[Start]
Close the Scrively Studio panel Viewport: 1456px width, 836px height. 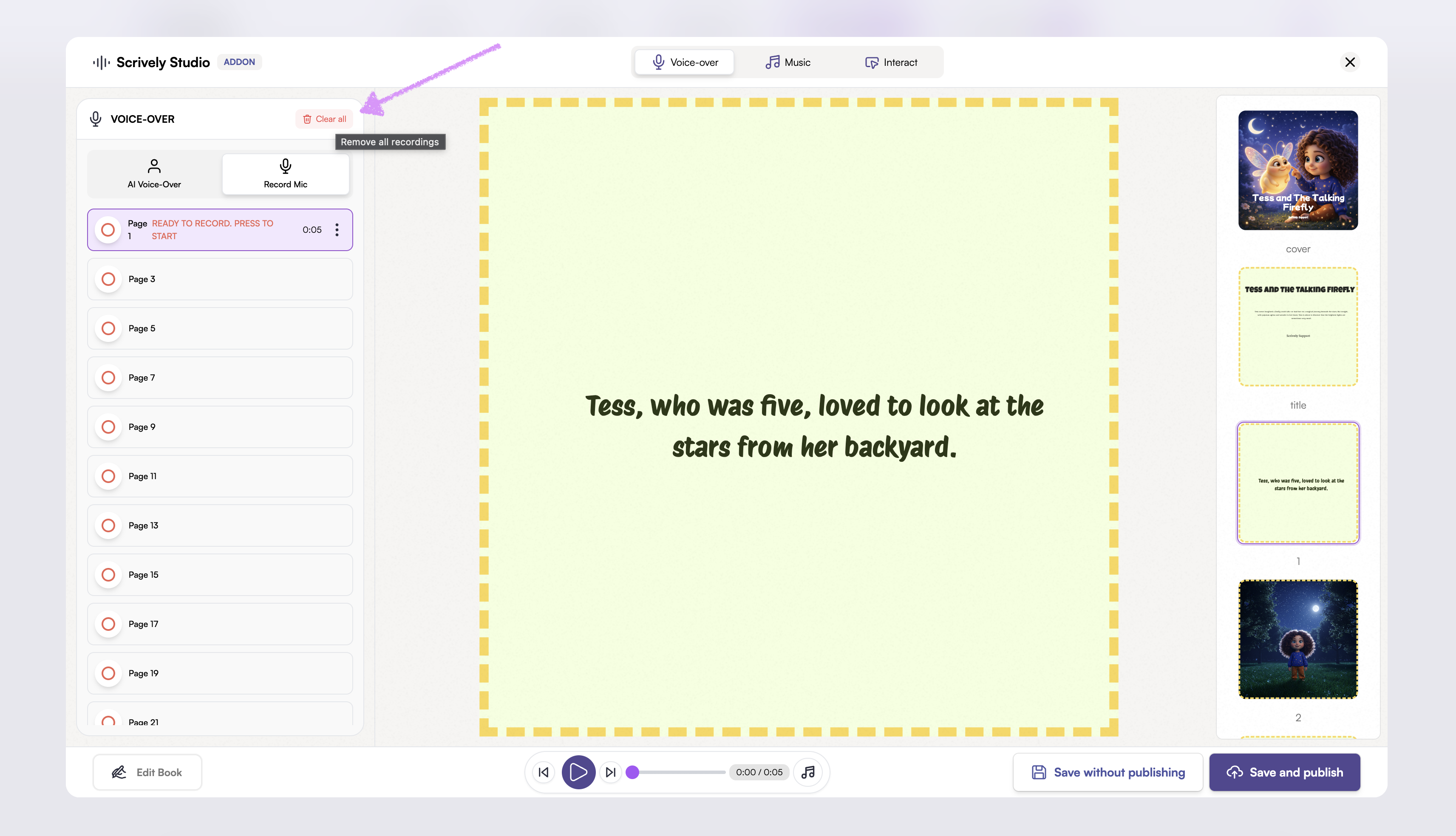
[End]
[Start]
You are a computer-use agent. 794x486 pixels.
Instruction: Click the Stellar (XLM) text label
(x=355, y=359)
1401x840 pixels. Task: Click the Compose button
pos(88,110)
[End]
[Start]
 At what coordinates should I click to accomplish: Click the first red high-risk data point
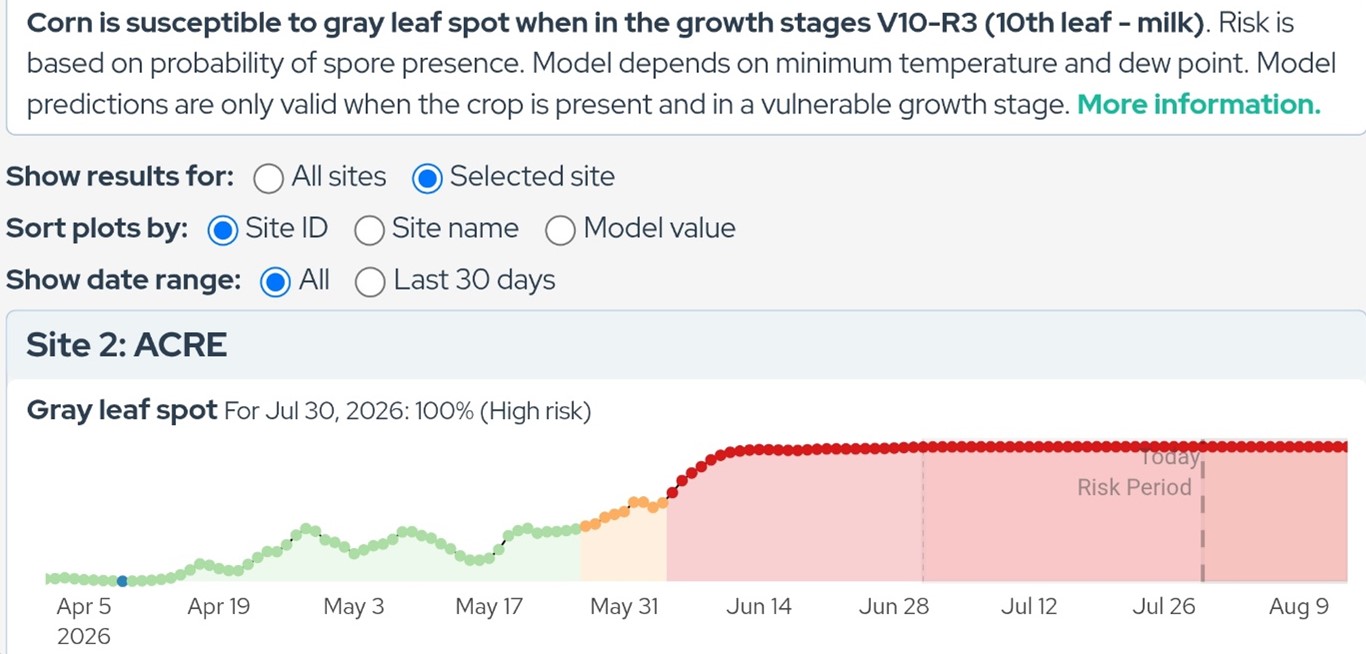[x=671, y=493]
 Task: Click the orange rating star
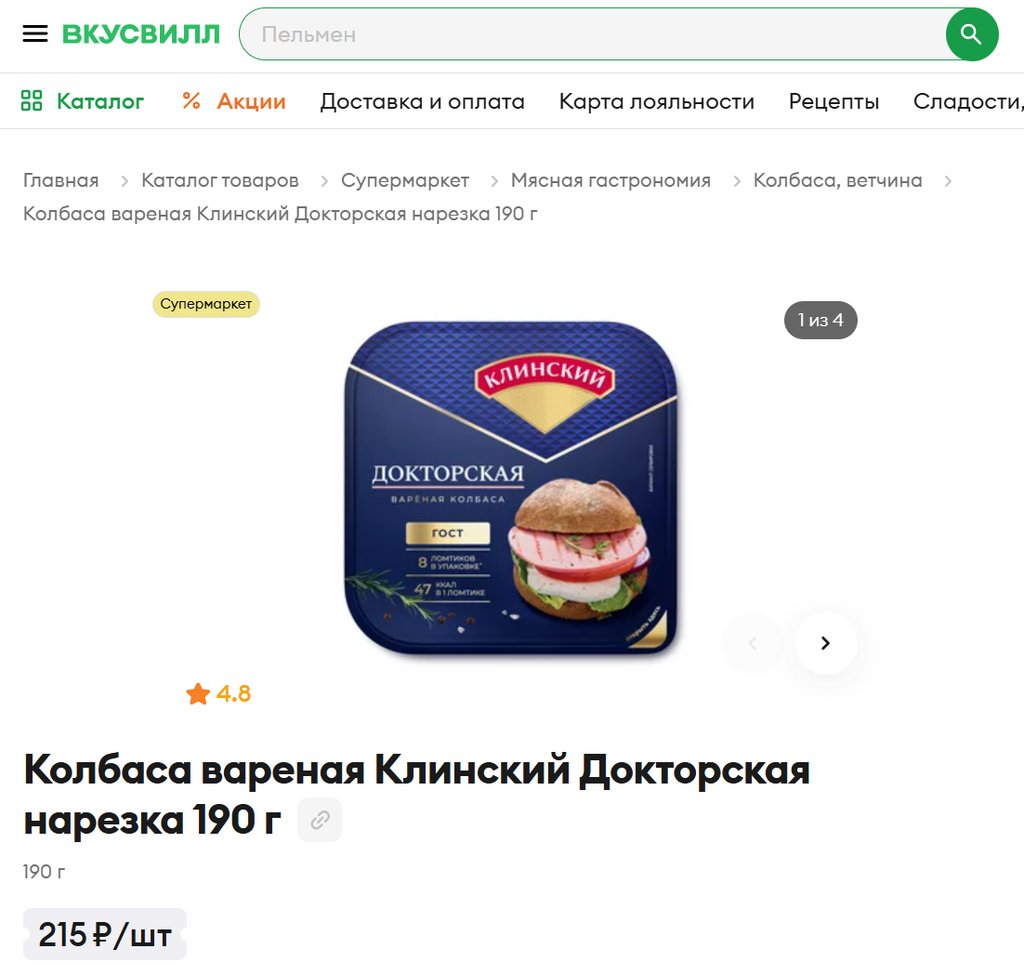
[End]
Copy the items starting at the line containing "At what coordinates" and ending with the line containing "Task: Click the orange rating star", reproducing them verbatim with the pictures omitted.

- **Response**:
 At what coordinates should I click to accomplish: Click the first red high-risk data point
[x=671, y=493]
 Task: Click the orange rating star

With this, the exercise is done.